‘Challenged beyond Their Wildest Dreams’
An Eye-Opening New Seminar Paired Law Students with Incarcerated Teens—and Expanded Both Groups’ View of the Law
It was the third week of a virtual Law School seminar in which Professor Emily Buss and 10 law students were teaching incarcerated teenagers about their constitutional rights, and the topic was divisive: the right to own and carry a gun.
Each of the seminar’s 10 weeks would cover a different topic—including freedom of speech, reproductive rights, and cruel and unusual punishment—and each session would expand the views of both the Law School and high school students.
But, for the soon-to-be-lawyers, Buss said, none was quite as eye-opening as the debate on gun rights.
“This is a group of law students who are big believers in gun control,” said Buss, the Mark and Barbara Fried Professor of Law and an expert on children’s and parents’ rights and the relationship between parent, child, and state. “But they’re talking to kids who have grown up in very violent communities, so the youth felt strongly that everybody should have the right to carry a gun. The youth believe that having a gun is necessary for personal protection—that they are in great danger if they don't have one.”
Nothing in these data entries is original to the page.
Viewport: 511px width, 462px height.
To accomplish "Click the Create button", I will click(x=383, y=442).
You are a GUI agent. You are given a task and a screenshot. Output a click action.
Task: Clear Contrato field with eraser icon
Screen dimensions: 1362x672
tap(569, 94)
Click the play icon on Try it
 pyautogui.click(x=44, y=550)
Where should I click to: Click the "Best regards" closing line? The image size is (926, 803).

In previous years, Buss led Law School students in teaching teenagers from the University of Chicago Laboratory High School and Woodlawn Charter School. During those classes, they discussed and debated issues related to the rights of minors, including free speech in public schools, school searches and drug tests, disciplinary procedures, and racial diversity in school placement.
In the spring of 2021, for the first time, Buss created a new version of the class geared toward youth who were incarcerated.
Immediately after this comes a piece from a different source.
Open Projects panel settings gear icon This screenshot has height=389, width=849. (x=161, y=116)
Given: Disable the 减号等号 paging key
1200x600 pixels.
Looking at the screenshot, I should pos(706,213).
During the seminar, about 10 high school students in the Illinois juvenile justice system worked closely with Law School students to learn about their constitutional rights through a curriculum shaped by their experiences and interests. Heidi Mueller, ’07, who is the director of the Illinois Department of Juvenile Justice and worked with Buss to launch the new class, hoped the collaboration also would give the law students a glimpse of how the laws they discussed in class could adversely affect the most vulnerable people.
“I wanted them to be able to think more deeply, and in a more personal way, about the law and about the people who are impacted by these intellectual debates that we’re having,” Mueller said. “The reality is that law on paper is only as good as its implementation. And one of the things that the [law] students really learned was that all of these rights that are enshrined in the Constitution are routinely violated—especially in poor Black and Brown communities.”
During that third week, when the high school students resisted arguments for gun control and elaborated on their need to protect themselves and their families, the law students gained a new and invaluable perspective, Buss said.
“The law students were really shocked by this discussion,” Buss said. “It doesn’t mean they all suddenly changed their positions on gun control, but they realized it was more complicated than they had thought. For these kids, the world out there doesn’t protect them, there don’t seem to be adults protecting them, and police are not a source of support or protection either.”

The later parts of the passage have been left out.